_About this exercise_:
Working through the lines below, return each one that holds "will".
%%
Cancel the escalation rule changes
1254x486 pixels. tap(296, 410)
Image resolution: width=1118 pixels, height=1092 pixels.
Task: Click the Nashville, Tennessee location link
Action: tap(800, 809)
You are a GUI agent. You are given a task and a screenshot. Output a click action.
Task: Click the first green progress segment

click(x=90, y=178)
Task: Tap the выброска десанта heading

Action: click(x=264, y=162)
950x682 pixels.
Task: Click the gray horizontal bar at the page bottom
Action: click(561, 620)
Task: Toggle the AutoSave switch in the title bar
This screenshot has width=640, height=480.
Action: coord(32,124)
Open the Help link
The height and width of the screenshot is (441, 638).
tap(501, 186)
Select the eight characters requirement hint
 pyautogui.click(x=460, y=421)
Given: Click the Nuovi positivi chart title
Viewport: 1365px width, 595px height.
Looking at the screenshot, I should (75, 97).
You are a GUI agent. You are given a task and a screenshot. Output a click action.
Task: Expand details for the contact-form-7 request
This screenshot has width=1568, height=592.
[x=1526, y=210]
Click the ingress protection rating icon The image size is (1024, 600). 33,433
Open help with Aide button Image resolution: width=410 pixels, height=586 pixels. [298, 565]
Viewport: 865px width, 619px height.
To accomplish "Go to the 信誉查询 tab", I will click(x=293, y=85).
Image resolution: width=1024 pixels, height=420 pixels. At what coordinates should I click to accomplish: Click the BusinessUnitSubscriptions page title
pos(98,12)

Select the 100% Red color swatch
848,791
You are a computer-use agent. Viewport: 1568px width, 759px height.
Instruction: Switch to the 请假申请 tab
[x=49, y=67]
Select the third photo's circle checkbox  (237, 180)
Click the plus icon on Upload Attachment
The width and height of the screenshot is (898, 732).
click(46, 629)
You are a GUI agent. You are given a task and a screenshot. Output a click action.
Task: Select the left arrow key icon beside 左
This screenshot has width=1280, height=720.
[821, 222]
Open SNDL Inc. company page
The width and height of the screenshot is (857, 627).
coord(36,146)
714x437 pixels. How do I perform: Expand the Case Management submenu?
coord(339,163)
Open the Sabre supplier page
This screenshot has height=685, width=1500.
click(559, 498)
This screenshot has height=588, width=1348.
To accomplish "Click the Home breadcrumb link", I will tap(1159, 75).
%%
_Written response_:
To accomplish "Go to the 信誉查询 tab", I will click(x=293, y=85).
To accomplish "Click the Home breadcrumb link", I will tap(1159, 75).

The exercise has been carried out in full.